If you look at the gap between the buildings in the distance, there is a vertical line of sky that is reflected in the water of the canal. It’s pretty central to the shot and provides a good access point for the viewer’s eye. Then you have a cross line where the black pipes stretch from building to building. Again, they’re fairly central to the image. On the left-hand side of those pipes is a long, white, vertical line. That provides a balance with the strip of sky and its refection. There’s further balance in the slope of the roof on the right with the windows on the left. All these things are instinctive – it’s only in retrospect that I notice them.

This should be an uncomfortable and oppressive image in many ways, but because of the composition the eye is drawn, quite comfortably, into it. This is something that has to occur naturally when taking a photograph. If you think too much about composition, you’re going to miss your shot. It can also mean you become predictable in what you produce.

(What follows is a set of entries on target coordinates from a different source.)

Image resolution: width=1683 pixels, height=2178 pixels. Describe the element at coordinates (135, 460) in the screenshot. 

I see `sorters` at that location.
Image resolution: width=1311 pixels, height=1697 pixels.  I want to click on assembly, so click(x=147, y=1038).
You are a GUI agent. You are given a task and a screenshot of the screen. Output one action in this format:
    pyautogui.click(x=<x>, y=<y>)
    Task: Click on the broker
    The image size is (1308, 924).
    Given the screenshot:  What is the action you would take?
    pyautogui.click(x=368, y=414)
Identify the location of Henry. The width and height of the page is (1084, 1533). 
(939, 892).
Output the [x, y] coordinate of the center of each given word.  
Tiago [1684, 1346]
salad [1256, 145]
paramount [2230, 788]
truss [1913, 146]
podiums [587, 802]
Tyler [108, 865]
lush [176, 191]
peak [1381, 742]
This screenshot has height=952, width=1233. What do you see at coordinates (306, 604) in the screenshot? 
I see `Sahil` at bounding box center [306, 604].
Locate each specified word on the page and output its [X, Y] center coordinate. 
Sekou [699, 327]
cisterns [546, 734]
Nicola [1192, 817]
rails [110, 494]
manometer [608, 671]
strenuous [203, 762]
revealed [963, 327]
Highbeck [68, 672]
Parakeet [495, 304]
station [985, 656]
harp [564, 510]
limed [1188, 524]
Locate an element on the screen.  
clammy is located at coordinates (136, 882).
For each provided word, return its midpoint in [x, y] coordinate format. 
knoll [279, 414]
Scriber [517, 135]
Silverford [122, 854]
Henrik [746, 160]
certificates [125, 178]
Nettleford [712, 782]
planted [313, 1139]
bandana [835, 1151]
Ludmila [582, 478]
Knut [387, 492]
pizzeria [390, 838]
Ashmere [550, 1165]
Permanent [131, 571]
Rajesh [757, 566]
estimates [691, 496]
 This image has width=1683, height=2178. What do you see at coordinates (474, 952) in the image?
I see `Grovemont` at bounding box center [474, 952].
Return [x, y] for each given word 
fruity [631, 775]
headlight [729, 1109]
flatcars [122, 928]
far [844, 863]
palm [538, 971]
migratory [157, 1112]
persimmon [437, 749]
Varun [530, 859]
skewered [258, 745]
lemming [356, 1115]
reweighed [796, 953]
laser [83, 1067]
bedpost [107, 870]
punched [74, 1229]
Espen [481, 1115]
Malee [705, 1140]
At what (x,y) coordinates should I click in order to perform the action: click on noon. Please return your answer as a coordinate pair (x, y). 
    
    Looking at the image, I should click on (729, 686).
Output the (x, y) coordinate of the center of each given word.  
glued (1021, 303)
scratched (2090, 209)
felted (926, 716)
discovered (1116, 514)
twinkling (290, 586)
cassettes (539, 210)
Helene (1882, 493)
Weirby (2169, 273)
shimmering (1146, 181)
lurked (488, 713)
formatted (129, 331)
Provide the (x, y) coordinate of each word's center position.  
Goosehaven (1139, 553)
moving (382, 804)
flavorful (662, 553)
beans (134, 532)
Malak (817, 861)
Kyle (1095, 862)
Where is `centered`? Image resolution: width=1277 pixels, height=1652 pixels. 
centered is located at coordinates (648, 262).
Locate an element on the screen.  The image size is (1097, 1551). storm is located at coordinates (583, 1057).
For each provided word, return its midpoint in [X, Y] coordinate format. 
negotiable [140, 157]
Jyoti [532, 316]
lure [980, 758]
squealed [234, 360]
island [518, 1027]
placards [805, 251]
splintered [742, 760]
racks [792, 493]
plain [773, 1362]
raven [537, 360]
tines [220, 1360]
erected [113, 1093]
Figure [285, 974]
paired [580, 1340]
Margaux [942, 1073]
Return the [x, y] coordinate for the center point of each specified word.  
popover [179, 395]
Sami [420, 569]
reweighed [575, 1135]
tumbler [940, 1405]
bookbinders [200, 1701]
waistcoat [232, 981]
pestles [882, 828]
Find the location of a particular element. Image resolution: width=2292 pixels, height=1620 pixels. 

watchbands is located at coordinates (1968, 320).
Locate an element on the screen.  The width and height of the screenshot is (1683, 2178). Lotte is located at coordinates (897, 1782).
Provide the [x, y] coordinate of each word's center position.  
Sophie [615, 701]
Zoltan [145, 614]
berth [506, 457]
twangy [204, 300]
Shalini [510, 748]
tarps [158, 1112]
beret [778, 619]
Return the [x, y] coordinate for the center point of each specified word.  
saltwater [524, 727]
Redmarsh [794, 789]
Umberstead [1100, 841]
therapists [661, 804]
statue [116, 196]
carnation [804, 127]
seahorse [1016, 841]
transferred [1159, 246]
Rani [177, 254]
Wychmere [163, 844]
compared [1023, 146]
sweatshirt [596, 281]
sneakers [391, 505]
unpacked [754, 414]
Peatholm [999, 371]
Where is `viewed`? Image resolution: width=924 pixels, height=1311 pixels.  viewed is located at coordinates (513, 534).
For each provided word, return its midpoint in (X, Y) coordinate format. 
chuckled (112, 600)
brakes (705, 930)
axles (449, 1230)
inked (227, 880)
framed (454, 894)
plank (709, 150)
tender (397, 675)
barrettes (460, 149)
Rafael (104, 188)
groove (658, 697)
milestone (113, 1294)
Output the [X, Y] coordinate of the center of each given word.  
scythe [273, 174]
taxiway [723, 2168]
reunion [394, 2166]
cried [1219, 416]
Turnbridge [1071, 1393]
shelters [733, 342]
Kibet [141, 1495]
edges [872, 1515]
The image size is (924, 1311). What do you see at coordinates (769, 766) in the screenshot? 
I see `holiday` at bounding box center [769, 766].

I’m a tutor at a college teaching photography and every so often my students will show me an image where they’ve followed the Rule of Thirds or the Golden Section. I always tell them to forget about that and create something unique, something interesting. There’s more to photography than following the rules of composition. I tell people to go into an art gallery and look at some of the beautiful paintings they have there. Look at the composition and notice how the painters don’t seem to be following any set rules. There doesn’t seem to be any established ideas of composition, so you start to ask questions. Why do these paintings work? How is my eye drawn into the scene? When you’ve looked at a lot of good work, you’ll begin to see your shots from an instinctive level.